The Coldest Girl in Coldtown

“I can’t stay,” Tana said, hovering in the doorway.

Aidan shook his head, squinting against the indirect light of the hall. It obviously bothered him, but he didn’t seem to hurt. “She’s watching the footage that Rufus recorded over and over again. She’s watching me bite her and listening to herself talk about exquisite pain and transmutation and ‘this is my body this is my blood.’ Watching herself kill Winter. Over and over and over. With Winter’s body still right there, decaying next to her. I can’t take it. And I keep thinking about Kristin dying and how horrible I am and I just can’t stop.” He hit his hands against his head three times like he was trying to drive the demons out. “I saw her die and it was the worst thing I’d ever seen, her dying with the others, all of them dying—I mean it was the absolute worst, unimaginably bad. But now, when I think about it and I remember all the blood, it’s awful and yet I want to lick it all up, lick the walls of the party, and I can’t stop, Tana, I can’t—”

“Kristin?” Tana said, but then it came back to her that that had been the name of his new girlfriend, the strawberry-haired one who’d worn the dog collar at Lance’s party. Tana sat down on the edge of the mattress and put her hand against his back, feeling his shirt slide over his chilled skin. “It’ll get better. You’re not used to being what you are yet, that’s all. It takes time, but you have endless time, Aidan.”

“I don’t want to get used to it,” he said.

Tana thought about the three vampires in the square, burning up in the sun, and what Winter said about their not being able to handle what they’d become.

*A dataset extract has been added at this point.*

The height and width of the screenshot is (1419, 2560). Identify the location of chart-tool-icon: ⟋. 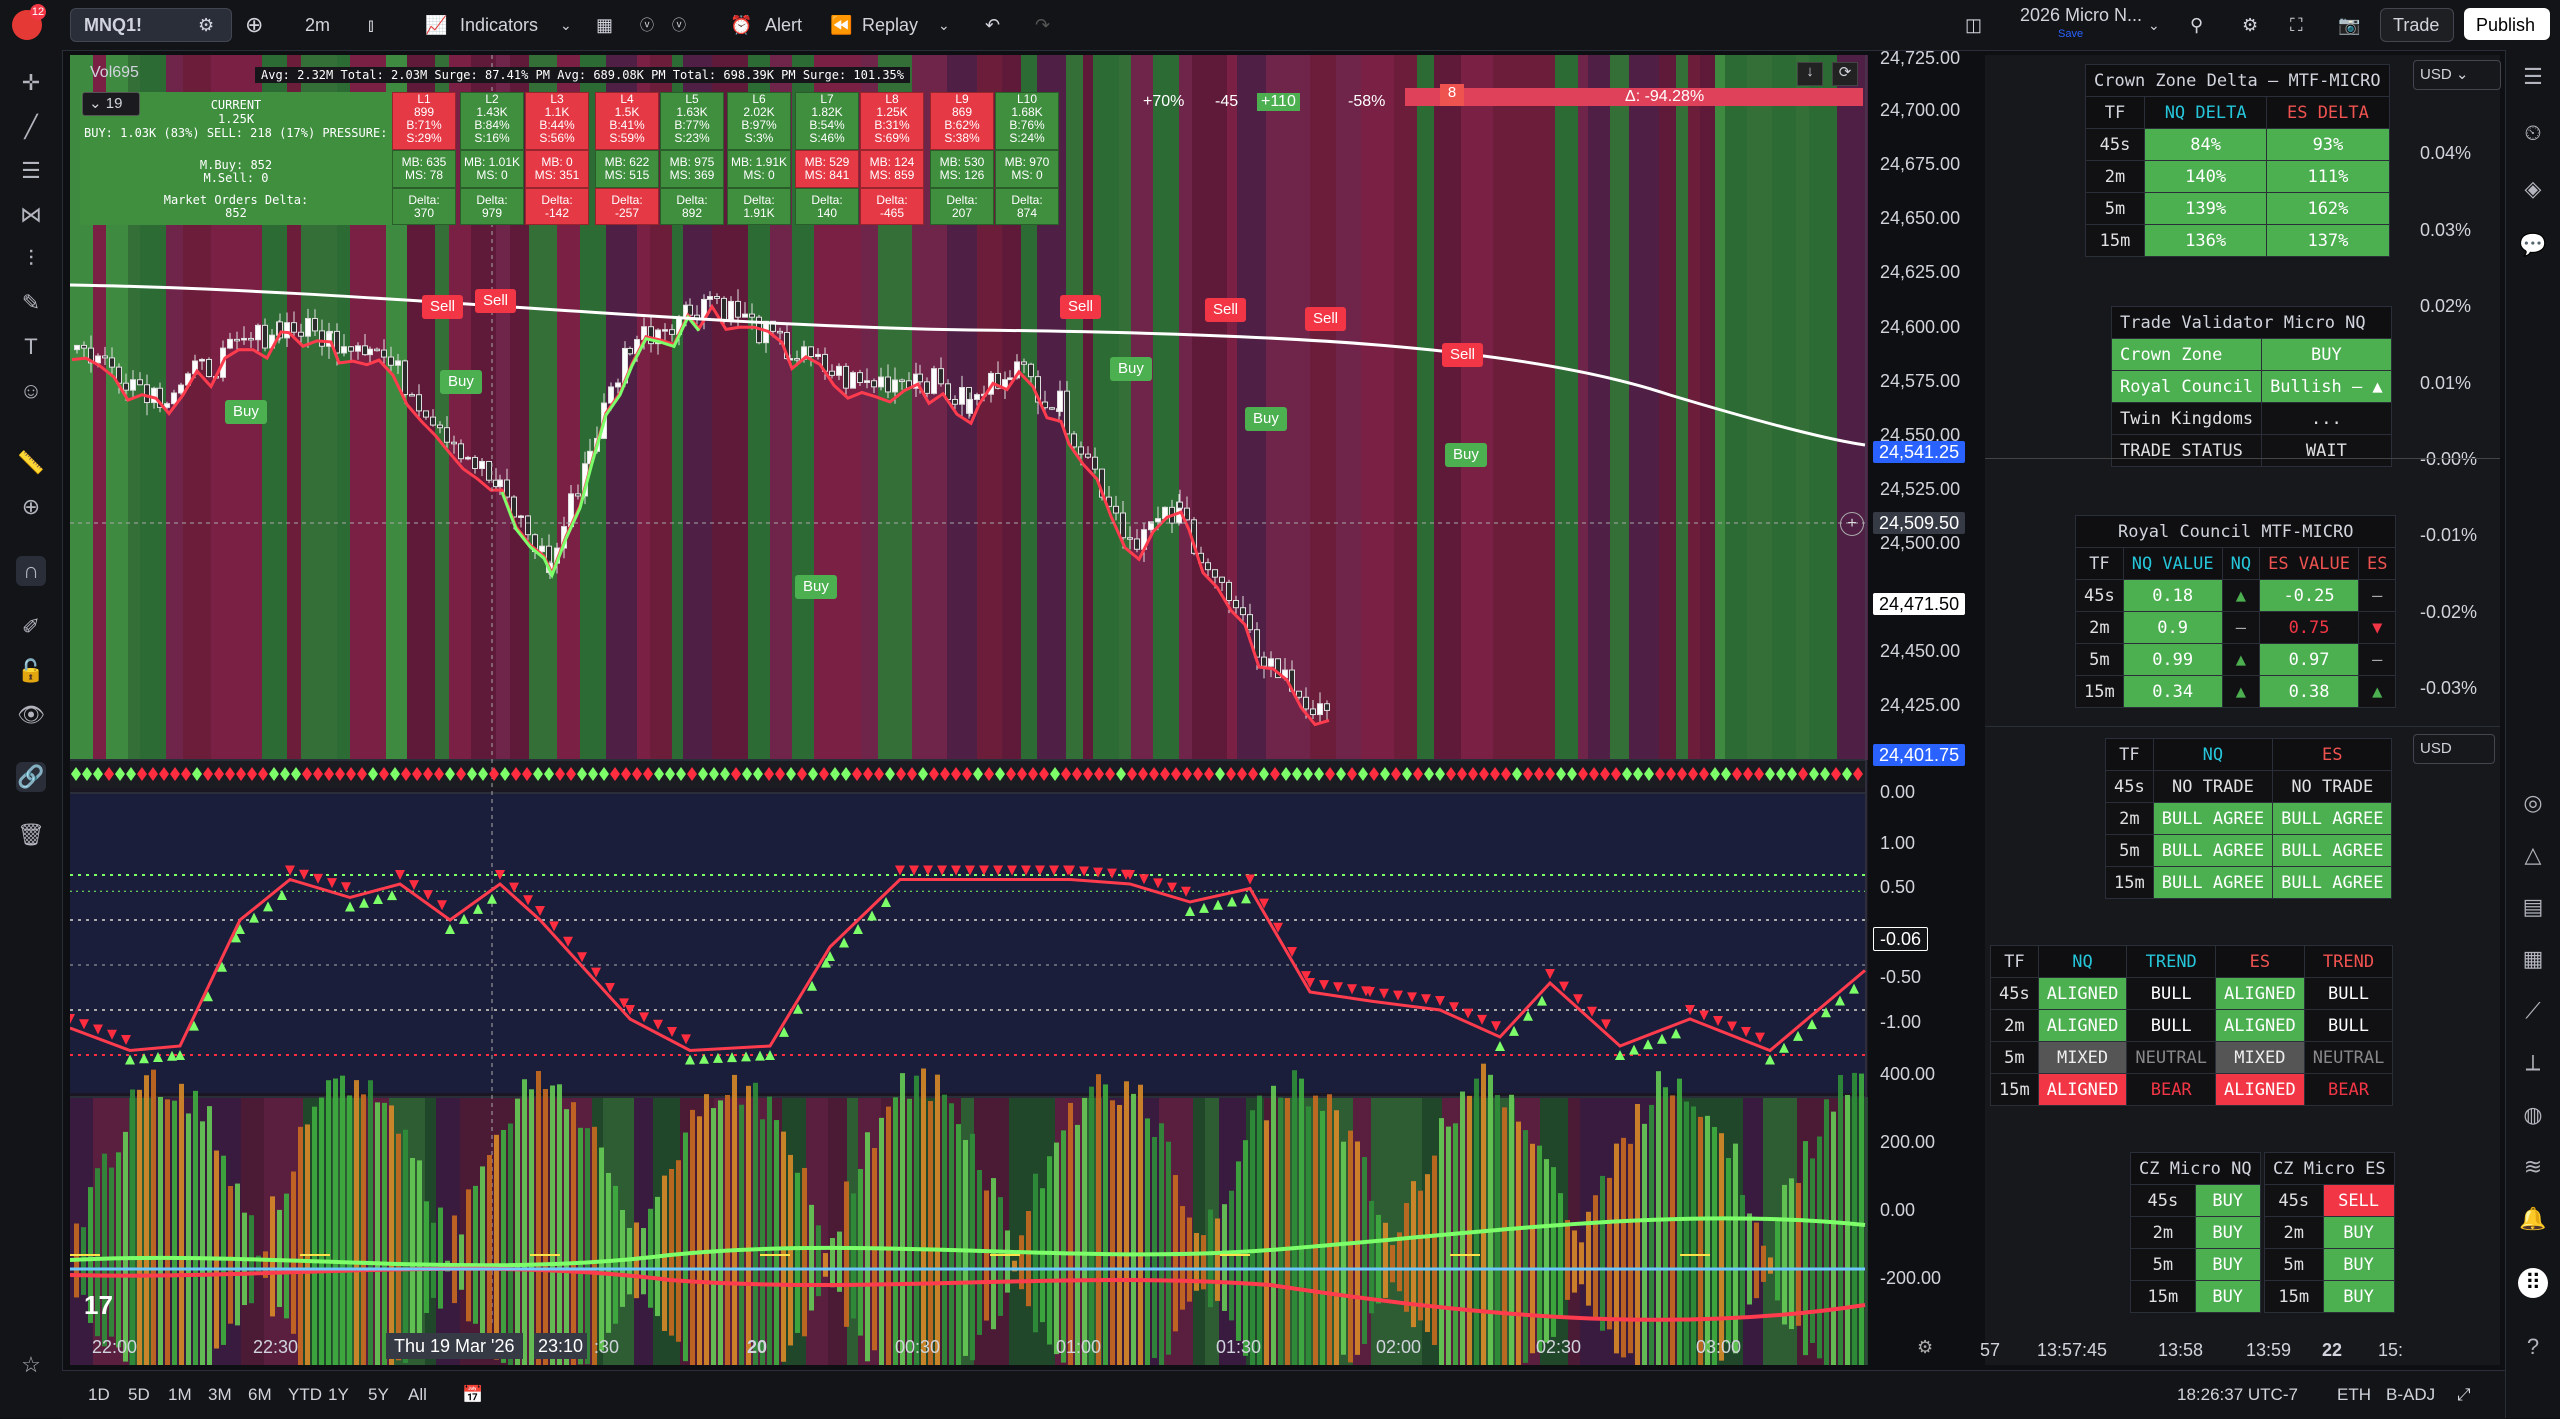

She’d heard distant but distinct screams that morning, too, as they walked through the streets. “You have to,” Tana said, making her voice firm. “And you have to give back what you were holding onto for me.”

“Because you don’t trust me,” he said.

“You’re not used to what you are yet,” she told him. “That’s all. Friends don’t blackmail each other.”

“You can’t leave me here, Tana,” he said. “Promise me that you won’t leave me.”

After a long moment, she said, “I’ll be here for eighty-eight days at least. I’m infected, remember? That’s a lot of time.” She wasn’t sure she was infected, not anymore, but she figured that it’d be safer if he thought her being Cold was certain.

Safer, because if there was any way to, she was leaving him. She was going home, home to hide under covers that smelled like bleach and violets and to sleep until she forgot the last three days. She wanted to take a shower so hot that it gave her a sunburn. She wanted to cry until she didn’t have any tears left, until the salt of them dried on her cheeks and blew away.

“We could find him again—Gavriel,” Aidan said, making the name into a taunt, but not a mean one. He sounded like Pauline did sometimes when she was teasing Tana about a boy, the way she’d once sounded when she was teasing Tana about Aidan. “I bet we could find him if we looked, and I know you’d like to see him again, even if you won’t say so.”

Tana let herself smile with relief that Aidan had moved on to a subject that didn’t involve dying. He might let her out of the room without a fight, might let her out with the marker. “Okay, sure. Let’s look for him.”

“I bet he wants to see you, too.” With a sigh, Aidan reached into his jeans and took out the manila envelope, then put it in her hand. “We’ll start tomorrow. You trust me now, right?”

She wanted to open it up and look, but she didn’t want to take her gaze off Aidan. She could feel the weight of the marker, could trace her finger around the outline of it through the paper. That would have to do. She slipped it into one of the zip pockets of her jacket while he watched.

“I trust you,” she said, and stepped into the hallway.

The dim slashes of sunlight through the painted windows were little comfort. As soon as she’d walked a few steps, she started to run down the stairs. She was tired through and through, tired from adrenaline, exhausted from being drugged the morning before, and worn down from fear so deep it seemed to live in her bones. She forced herself to walk out the front, down the street, and seven blocks in a random direction before she let out her breath. Then she looked for a house with boarded up windows. Using the bolt cutter to force her way inside, she searched it as thoroughly as she could in her exhausted state, climbing her way to the topmost room. There, she pushed a dresser against the door, made a nest of the dusty curtains and curled up in their center, happy for the warmth of the sun on her face, happy for it to burn away everything about the night before.